Collected data:

───

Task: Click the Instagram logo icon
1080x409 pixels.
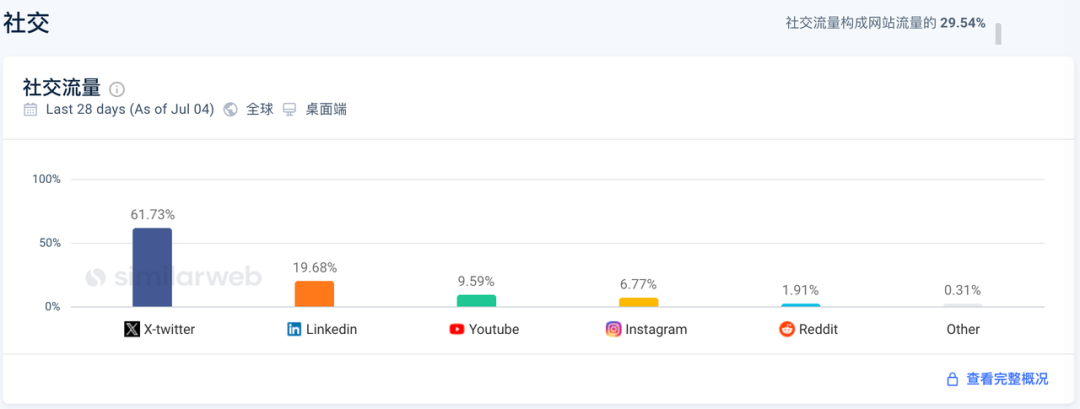Action: click(614, 329)
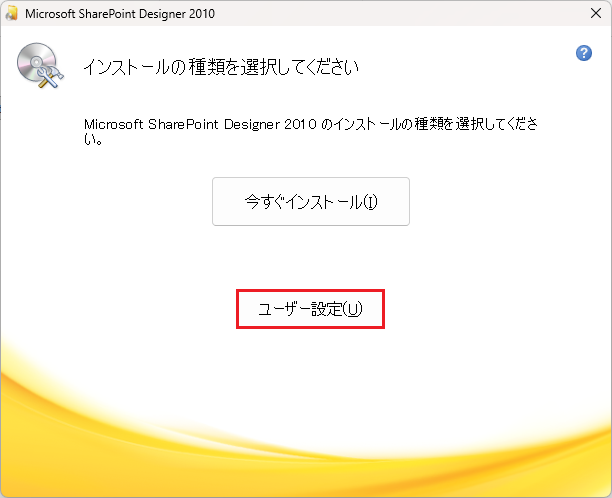
Task: Click the white space left of Install Now
Action: pos(120,201)
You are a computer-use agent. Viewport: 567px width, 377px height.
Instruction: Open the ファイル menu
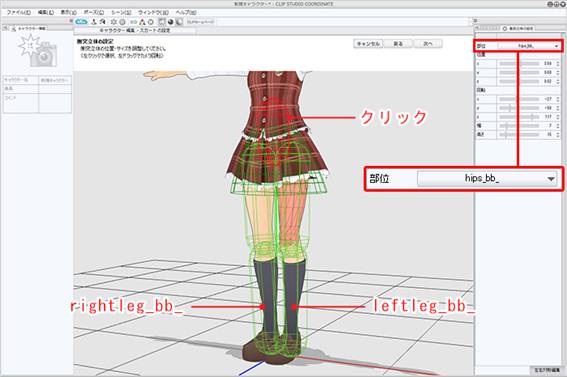(x=19, y=12)
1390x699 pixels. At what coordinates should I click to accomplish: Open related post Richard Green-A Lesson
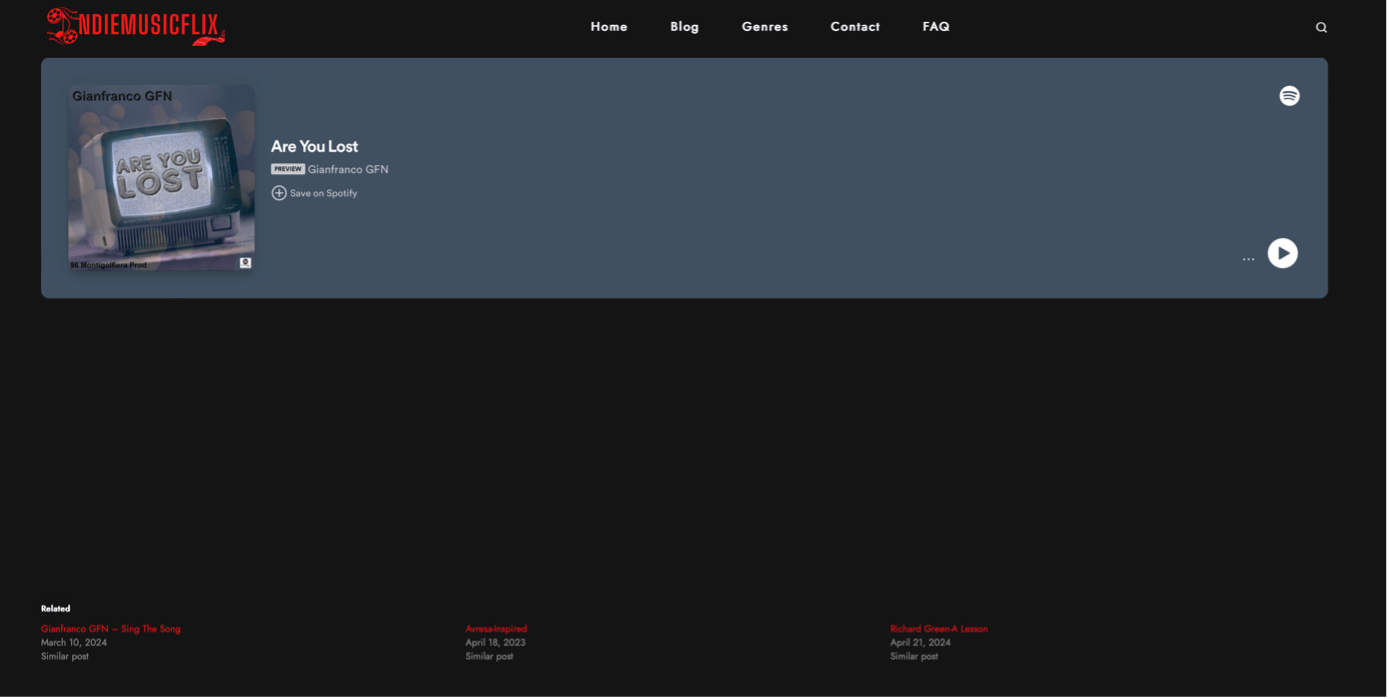[941, 630]
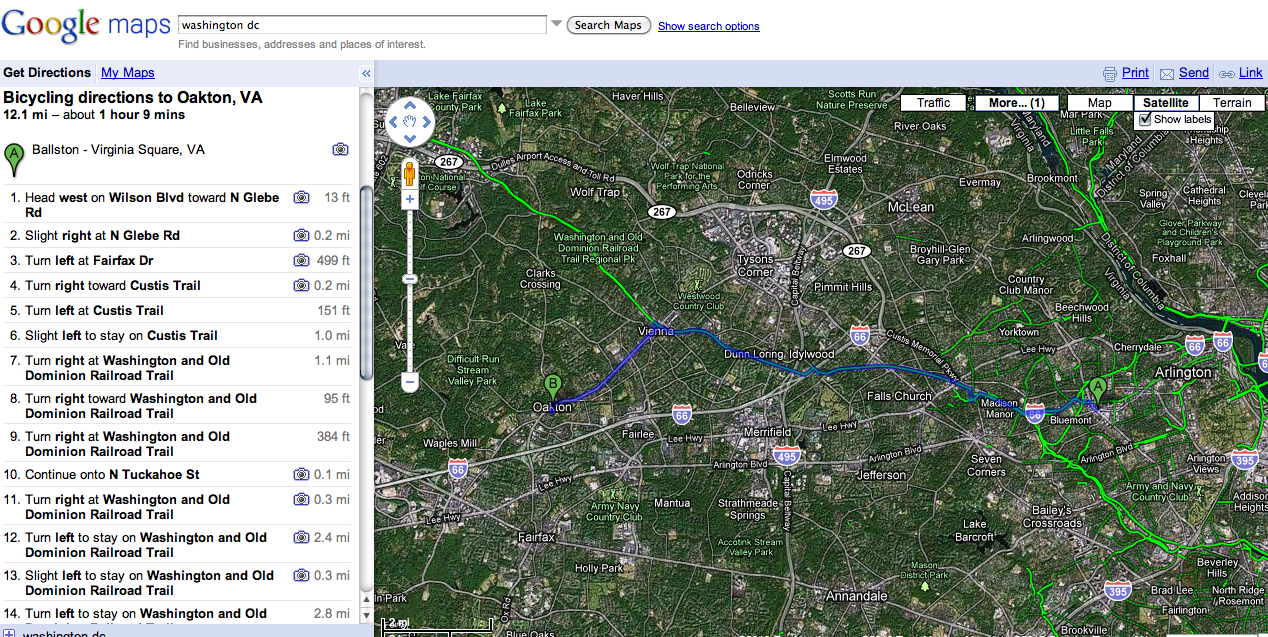Click the printer icon next to Print
Viewport: 1268px width, 637px height.
click(1109, 73)
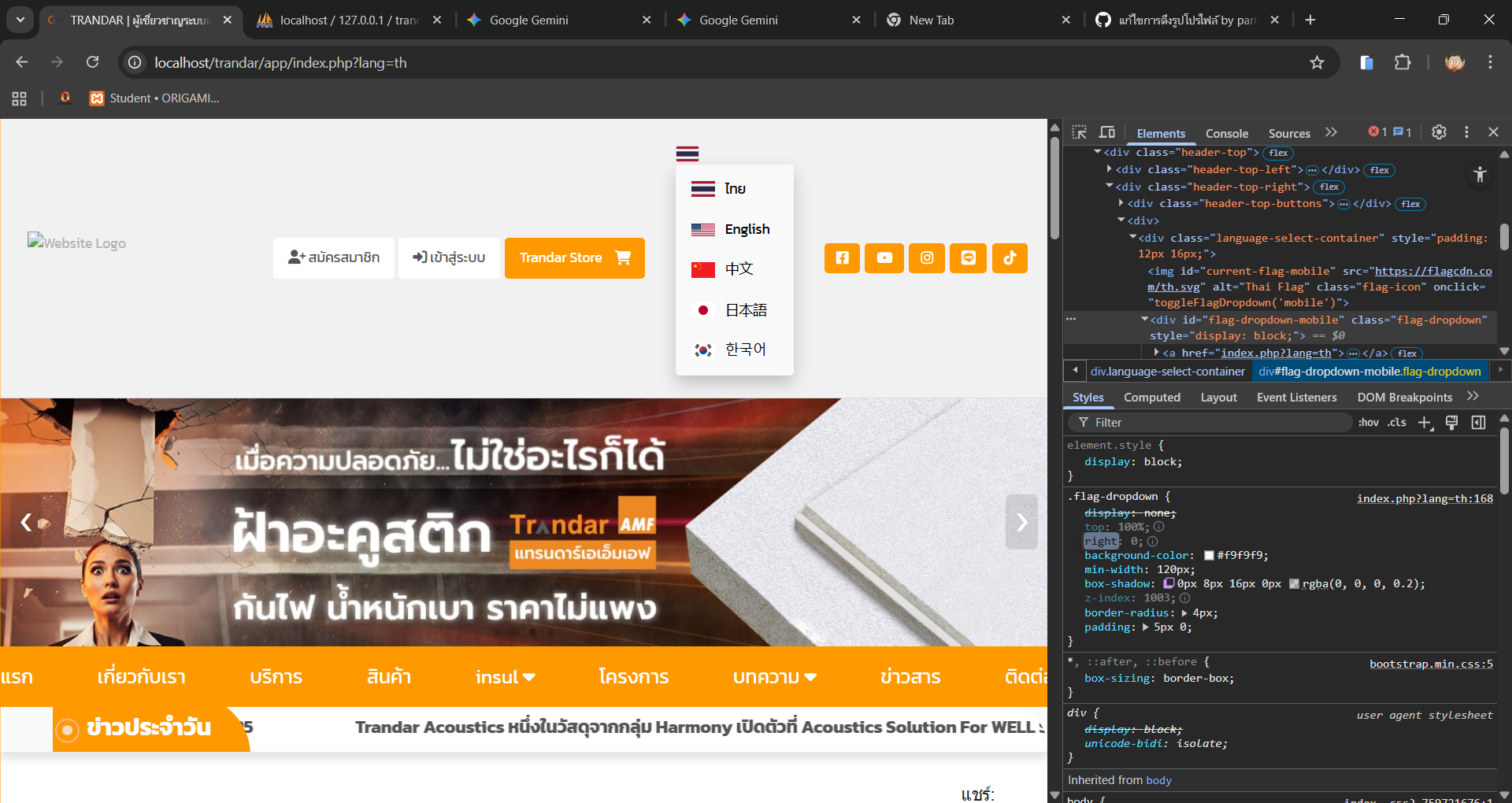
Task: Open the TikTok social icon
Action: tap(1010, 258)
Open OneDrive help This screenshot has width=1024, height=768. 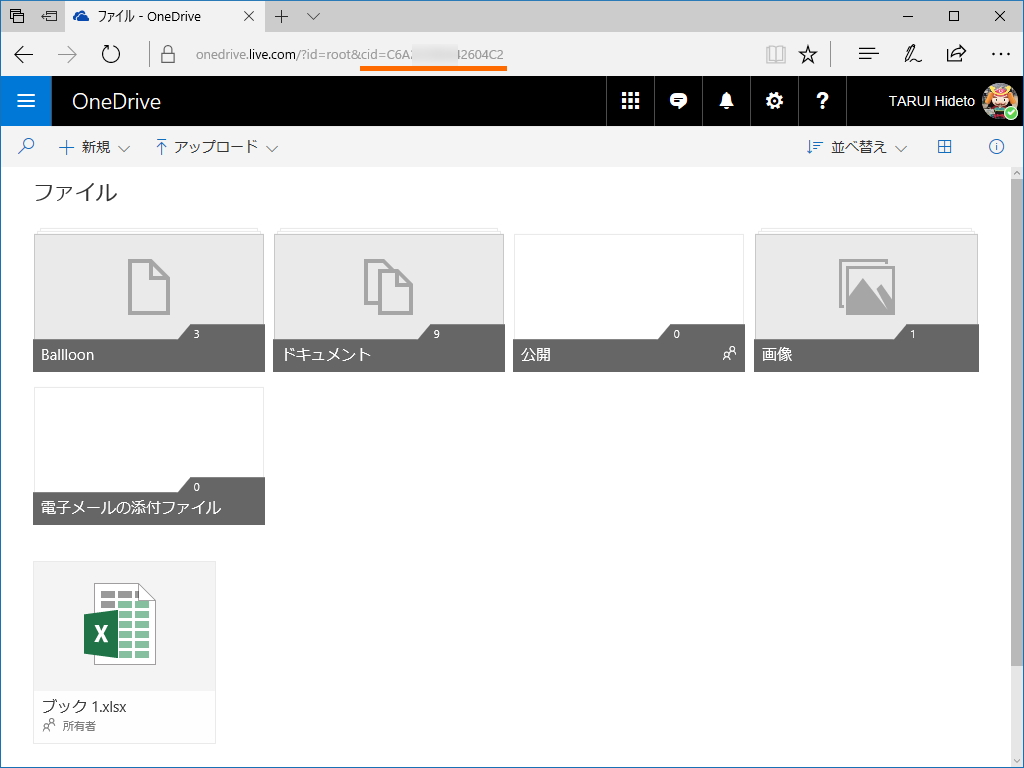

───

## ABOUT THIS EXERCISE
The response should consist of the entries above, given again exactly and free of pictures.

## EXERCISE RESULT
Task: Click the Instagram logo icon
1080x409 pixels.
Action: click(614, 329)
Task: Click the white space left of Install Now
Action: pos(120,201)
You are a computer-use agent. Viewport: 567px width, 377px height.
Instruction: Open the ファイル menu
(x=19, y=12)
1390x699 pixels. At what coordinates should I click to accomplish: Open related post Richard Green-A Lesson
[941, 630]
Click the printer icon next to Print
Viewport: 1268px width, 637px height.
click(1109, 73)
Task: Open the TikTok social icon
Action: tap(1010, 258)
Open OneDrive help This screenshot has width=1024, height=768. 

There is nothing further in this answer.